French Police Release Man Held Over Fake Bomb

(Bloomberg) —
A view of an Air France Boeing 777 aircraft that made an emergency landing is pictured at Moi International Airport in Kenya's coastal city of Mombasa, December 20, 2015. An Air France flight from Mauritius diverted and made an emergency landing at Kenya's port city of Mombasa after a suspicious device was found in a toilet, Kenya's head of police and the airline said on Sunday. REUTERS/Joseph Okanga TPX IMAGES OF THE DAY
A view of an Air France Boeing 777 aircraft that made an emergency landing at Moi International Airport in Kenya’s coastal city of Mombasa, Sunday. (Reuters/Joseph Okanga)

Authorities investigating a fake bomb left in the lavatory of an Air France jet released a man who had been held for questioning over the hoax.

The 58-year-old, a former police officer who claimed to have found the package in the Boeing 777’s restroom before handing it to crew, was released without charge by a court in Bobigny, outside Paris.

The discovery of the device early Sunday forced Air France Flight 463 from Mauritius to make an emergency landing in Kenya, disrupting travel for 473 passengers and crew. The hoax was the fourth directed at the carrier since the Nov. 13 attacks on Paris put France on high alert.

The arrest, made Monday when the plane arrived back in the French capital, was the first since a spate of scares began four and a half weeks ago. A court official declined to comment on other avenues of investigation into the device, which was made of cardboard, paper and a household timer and contained no explosives.

Five days after the terror attacks on Paris, which killed 130 people, Air France flights from Los Angeles and Washington to the carrier’s Charles de Gaulle hub made unscheduled landings in Salt Lake City and Halifax, Nova Scotia, respectively, following phone threats called in to a reservation center at Delta Air Lines Inc., the European carrier’s U.S. partner in the SkyTeam alliance.

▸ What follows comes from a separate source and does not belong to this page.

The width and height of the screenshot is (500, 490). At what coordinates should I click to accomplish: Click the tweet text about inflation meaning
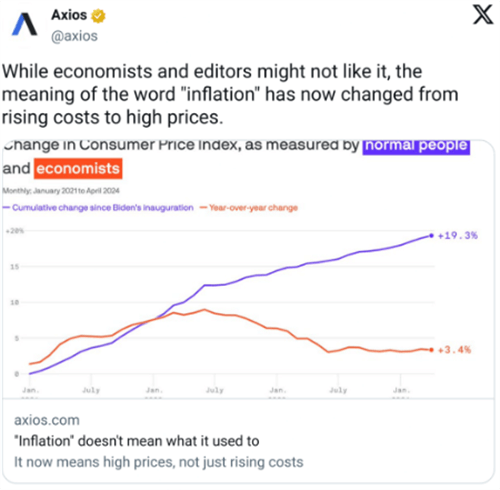click(x=230, y=94)
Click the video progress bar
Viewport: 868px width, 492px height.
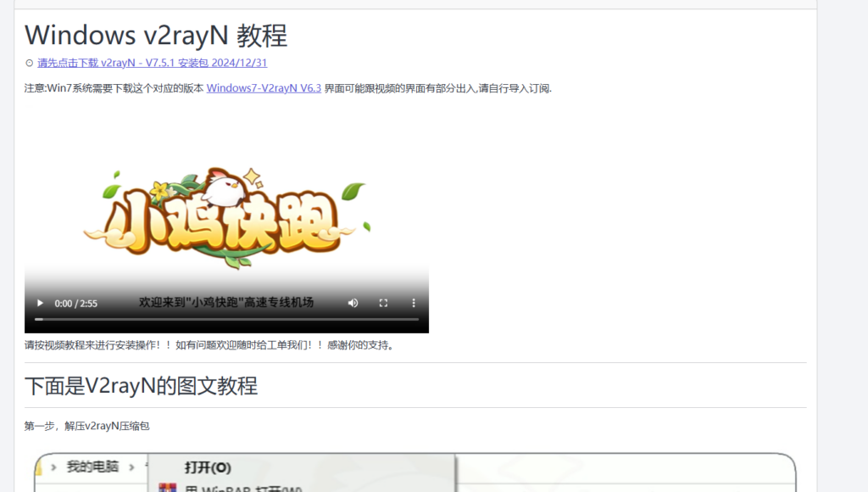point(226,319)
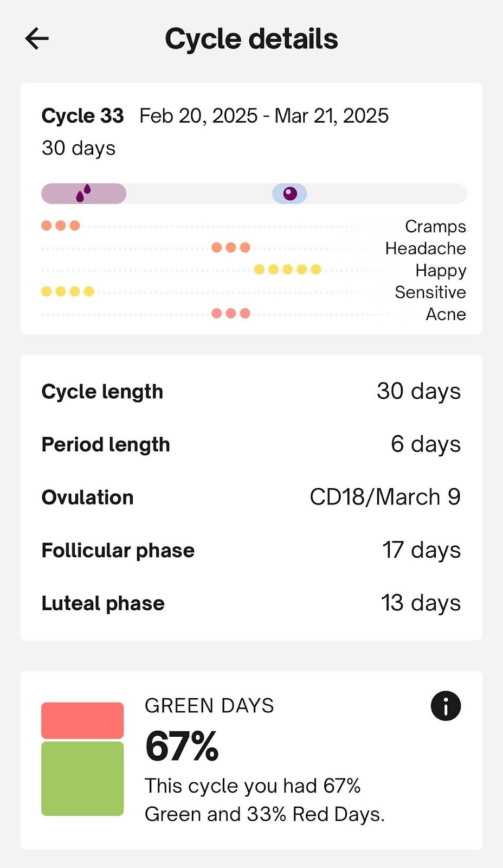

Nothing was found on any of the three aircraft involved.

While bomb hoaxes, whether from disgruntled clients or for more malevolent reasons, have long afflicted airlines, such a proliferation is unparalleled in recent times and wasn’t directed at a single carrier even after the Sept. 11, 2001, attacks on the United States. The loss of 224 lives on a Russian Metrojet plane in a suspected bombing by Islamic State terrorists on Oct. 31 has made authorities especially concerned, with IS also claiming it was behind the Paris terror attacks.

Claude Moniquet, founder of the European Strategic Intelligence and Security Center in Brussels, said he’s aware of alerts concerning Polish, Turkish, Canadian and German flights since the Paris attacks, though the Mauritius hoax stands out as unlikely to have been improvised after an on-board spat.

“It makes sense to target Air France because it is one of the world’s biggest companies and France is a particular target for terrorism,” he said. “Most of those alerts come from stupid or mentally disturbed people, but others are probably made by persons or groups having the will to harm French interests.”

Aircraft diversions can be particularly disruptive and costly, since passengers may need to be put up in hotels or have trips rebooked, while planes are left out of position for subsequent flights, upsetting timetables.